North Dakota's Private Investigative and Security Board first notified TigerSwan in September it was unlicensed, and in December rejected its application, citing the alleged criminal history of the company's president.
Despite that, TigerSwan remained an integral part of the pipeline developer's security operation and assisted law officers. Internal company documents published by online news outlet The Intercept last month make references to planning and communication with law enforcement, the placing of a company liaison in the law enforcement joint operations center, and a meeting with the state attorney general's office's Bureau of Criminal Investigation "regarding video and still photo evidence collected for prosecution."
Attorney General Wayne Stenehjem, the state's top law enforcement officer, said he did not "recall being made aware" of TigerSwan's involvement or lack of a license.
"Certainly, If I had known they were operating, I would have advised them to comply with the law," he said.
The regulatory board's attorneys, Monte Rogneby and Justin Hagel, were hired by Stenehjem's office. Rogneby said neither the board nor the attorneys had "communications" with Gov. Doug Burgum, who inherited the pipeline protest issue when he became governor in December.
"I can't comment on who else the board has discussed this with because it's an ongoing investigation," Rogneby said.
Kelly Ivahnenko, a spokeswoman for Gov.

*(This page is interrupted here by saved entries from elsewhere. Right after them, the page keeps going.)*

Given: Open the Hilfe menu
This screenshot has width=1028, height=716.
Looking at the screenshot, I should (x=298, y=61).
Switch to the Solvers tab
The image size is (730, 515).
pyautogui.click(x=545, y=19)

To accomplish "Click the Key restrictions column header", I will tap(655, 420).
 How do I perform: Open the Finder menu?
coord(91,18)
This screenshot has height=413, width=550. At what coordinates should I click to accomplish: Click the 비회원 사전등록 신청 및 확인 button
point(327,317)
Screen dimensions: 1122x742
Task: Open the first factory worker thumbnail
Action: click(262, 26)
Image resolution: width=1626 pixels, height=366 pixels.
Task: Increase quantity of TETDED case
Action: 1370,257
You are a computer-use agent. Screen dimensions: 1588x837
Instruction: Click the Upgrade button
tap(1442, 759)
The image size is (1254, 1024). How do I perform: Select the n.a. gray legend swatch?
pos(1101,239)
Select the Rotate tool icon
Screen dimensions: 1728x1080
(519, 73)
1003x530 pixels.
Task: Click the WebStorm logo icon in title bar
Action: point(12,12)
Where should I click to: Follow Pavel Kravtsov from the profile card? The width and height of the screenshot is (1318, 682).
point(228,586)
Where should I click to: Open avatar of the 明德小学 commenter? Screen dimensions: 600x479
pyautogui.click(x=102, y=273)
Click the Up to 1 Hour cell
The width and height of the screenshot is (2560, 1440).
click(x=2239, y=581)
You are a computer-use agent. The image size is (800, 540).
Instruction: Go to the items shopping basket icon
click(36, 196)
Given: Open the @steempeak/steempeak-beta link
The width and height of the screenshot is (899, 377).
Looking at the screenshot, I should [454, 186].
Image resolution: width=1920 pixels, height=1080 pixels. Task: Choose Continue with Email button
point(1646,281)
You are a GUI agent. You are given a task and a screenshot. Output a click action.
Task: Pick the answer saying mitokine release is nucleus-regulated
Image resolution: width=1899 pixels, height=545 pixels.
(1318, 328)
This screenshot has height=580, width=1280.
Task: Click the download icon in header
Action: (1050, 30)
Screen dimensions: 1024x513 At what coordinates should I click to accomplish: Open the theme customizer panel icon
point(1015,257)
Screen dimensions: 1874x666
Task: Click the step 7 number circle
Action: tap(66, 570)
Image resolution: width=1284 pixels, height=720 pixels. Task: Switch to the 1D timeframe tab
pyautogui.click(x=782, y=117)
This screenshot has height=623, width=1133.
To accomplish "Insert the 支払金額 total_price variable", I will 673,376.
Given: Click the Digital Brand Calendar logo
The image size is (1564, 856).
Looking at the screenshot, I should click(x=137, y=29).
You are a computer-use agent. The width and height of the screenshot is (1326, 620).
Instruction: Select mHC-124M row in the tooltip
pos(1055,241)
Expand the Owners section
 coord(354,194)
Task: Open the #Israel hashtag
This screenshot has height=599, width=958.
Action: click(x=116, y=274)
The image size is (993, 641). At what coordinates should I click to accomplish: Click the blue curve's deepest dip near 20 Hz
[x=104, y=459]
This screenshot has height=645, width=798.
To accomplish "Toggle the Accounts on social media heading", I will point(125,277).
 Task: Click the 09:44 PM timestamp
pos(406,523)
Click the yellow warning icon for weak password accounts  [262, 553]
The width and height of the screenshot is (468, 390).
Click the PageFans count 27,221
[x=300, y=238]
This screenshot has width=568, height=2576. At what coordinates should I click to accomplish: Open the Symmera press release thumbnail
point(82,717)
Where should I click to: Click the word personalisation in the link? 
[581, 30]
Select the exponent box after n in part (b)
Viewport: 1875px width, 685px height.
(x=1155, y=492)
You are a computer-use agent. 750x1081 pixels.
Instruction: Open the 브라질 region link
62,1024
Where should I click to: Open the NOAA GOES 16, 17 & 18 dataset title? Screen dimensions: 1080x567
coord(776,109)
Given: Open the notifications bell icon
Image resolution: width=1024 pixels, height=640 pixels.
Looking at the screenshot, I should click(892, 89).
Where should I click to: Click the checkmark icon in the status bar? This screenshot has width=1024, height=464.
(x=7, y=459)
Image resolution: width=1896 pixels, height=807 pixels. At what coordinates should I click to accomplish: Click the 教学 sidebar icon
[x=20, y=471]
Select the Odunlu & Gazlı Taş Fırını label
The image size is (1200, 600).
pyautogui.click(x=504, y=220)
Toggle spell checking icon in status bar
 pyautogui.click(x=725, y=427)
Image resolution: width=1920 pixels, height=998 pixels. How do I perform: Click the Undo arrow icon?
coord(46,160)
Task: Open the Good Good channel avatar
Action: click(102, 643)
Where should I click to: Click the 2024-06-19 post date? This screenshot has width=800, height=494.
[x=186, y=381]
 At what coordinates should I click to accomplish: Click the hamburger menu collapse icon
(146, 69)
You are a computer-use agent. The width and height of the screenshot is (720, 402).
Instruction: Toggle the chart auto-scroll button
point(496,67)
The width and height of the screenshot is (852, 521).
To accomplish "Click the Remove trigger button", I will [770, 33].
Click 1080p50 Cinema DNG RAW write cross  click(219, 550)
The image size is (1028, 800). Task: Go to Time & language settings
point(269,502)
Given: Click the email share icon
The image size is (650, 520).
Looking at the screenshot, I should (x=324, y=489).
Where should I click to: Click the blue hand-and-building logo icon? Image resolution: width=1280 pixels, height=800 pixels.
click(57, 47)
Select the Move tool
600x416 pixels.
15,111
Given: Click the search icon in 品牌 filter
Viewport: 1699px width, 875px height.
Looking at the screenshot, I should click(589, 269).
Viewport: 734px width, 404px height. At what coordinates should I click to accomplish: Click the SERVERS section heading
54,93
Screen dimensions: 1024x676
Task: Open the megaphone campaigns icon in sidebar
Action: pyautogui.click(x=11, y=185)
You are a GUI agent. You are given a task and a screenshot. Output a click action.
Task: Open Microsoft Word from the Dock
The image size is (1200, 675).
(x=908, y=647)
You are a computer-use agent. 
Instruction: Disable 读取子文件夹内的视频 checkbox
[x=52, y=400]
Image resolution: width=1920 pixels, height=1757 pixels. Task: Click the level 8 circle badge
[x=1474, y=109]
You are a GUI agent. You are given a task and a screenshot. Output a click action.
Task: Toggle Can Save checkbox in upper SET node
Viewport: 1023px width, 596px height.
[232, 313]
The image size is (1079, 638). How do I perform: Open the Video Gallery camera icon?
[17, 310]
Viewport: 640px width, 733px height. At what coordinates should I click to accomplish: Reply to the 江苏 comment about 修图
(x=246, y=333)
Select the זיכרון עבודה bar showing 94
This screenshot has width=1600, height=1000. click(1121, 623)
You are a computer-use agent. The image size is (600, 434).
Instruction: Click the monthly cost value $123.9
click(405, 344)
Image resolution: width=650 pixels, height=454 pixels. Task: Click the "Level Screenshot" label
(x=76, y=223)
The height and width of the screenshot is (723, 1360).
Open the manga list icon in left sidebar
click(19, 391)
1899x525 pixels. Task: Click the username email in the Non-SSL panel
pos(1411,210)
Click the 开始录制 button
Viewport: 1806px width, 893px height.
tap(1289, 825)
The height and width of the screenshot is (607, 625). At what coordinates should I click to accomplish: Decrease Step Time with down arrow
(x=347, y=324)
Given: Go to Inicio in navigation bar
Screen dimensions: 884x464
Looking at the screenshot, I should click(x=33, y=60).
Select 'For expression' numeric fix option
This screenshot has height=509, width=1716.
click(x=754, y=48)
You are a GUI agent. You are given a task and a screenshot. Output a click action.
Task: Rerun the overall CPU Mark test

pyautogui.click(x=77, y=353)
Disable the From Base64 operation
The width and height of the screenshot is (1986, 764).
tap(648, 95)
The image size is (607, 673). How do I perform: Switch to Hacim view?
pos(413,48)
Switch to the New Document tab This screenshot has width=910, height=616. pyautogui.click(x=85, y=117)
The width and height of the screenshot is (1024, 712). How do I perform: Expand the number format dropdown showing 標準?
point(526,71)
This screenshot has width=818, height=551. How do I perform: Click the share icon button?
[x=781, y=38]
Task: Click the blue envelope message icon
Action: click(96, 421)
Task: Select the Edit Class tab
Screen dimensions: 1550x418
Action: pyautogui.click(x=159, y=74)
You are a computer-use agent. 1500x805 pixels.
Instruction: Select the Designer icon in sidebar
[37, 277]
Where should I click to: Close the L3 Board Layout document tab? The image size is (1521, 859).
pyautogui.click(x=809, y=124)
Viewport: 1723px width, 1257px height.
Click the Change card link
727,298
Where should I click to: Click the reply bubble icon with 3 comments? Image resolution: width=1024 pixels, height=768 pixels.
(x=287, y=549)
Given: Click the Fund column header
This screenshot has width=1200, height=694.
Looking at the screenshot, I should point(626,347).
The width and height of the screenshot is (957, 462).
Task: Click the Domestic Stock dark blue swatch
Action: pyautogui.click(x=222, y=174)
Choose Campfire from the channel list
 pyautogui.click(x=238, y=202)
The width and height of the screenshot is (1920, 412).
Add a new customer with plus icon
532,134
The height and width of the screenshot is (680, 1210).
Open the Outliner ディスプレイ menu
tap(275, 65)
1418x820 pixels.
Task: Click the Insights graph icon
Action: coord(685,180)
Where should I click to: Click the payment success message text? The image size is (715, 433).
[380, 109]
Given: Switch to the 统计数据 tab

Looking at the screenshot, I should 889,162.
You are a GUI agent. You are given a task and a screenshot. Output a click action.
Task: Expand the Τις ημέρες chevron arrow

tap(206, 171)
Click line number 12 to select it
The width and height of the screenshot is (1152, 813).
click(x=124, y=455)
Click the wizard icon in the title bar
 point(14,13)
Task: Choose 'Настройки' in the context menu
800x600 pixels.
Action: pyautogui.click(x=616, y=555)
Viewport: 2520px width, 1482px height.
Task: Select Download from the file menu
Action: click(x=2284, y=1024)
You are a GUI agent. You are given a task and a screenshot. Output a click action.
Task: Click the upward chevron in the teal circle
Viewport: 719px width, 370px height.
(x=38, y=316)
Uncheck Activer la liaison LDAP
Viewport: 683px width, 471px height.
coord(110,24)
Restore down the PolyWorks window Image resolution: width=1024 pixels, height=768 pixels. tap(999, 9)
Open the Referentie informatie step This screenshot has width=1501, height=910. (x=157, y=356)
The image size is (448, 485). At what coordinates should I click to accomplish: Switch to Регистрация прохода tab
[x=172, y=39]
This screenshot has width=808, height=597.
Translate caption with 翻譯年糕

Doug Burgum, said the governor-appointed regulatory board was not obligated under state law to inform Burgum of problems with the private security company.
"The governor had no knowledge or communication with the board on this issue," she said.
The regulatory board on Tuesday asked a state judge to stop TigerSwan's armed workers from continuing to monitor the pipeline system and requested administrative fines be levied against the company and its president, James Reese, for operating without a license, a misdemeanor carrying a potential sentence of 30 days in jail and a $1,500 fine.
TigerSwan didn't answer phone calls or respond to an email seeking comment Wednesday. Texas-based pipeline developer Energy Transfer Partners confirmed that it uses TigerSwan for security but declined to comment further.
The pipeline this month began moving oil from western North Dakota to a distribution point in Illinois where it can be shipped to the Gulf Coast, though American Indian tribes who fear environmental harm continue to fight in court. The pipeline was delayed months by the legal battle and protests in southern North Dakota that resulted in 761 arrests between August and February.
The regulatory board alleges in court documents that TigerSwan employees with semi-automatic rifles and handguns protected workers and equipment at construction sites, conducted intelligence on protesters including placing or trying to place undercover agents within the protest groups, and even monitored traffic on a state highway. The board also says TigerSwan is still providing round-the-clock security along the pipeline in the state.
According to the board, it notified TigerSwan in September that the company wasn't properly licensed, and the company denied conducting private security in the state but at the same time applied for a license. The board denied the request in December, citing in court documents Reese's alleged criminal history without specifying the offenses. The board said Reese told the group he had never been convicted of a crime. A month later, the board rejected the application again, saying it was incomplete.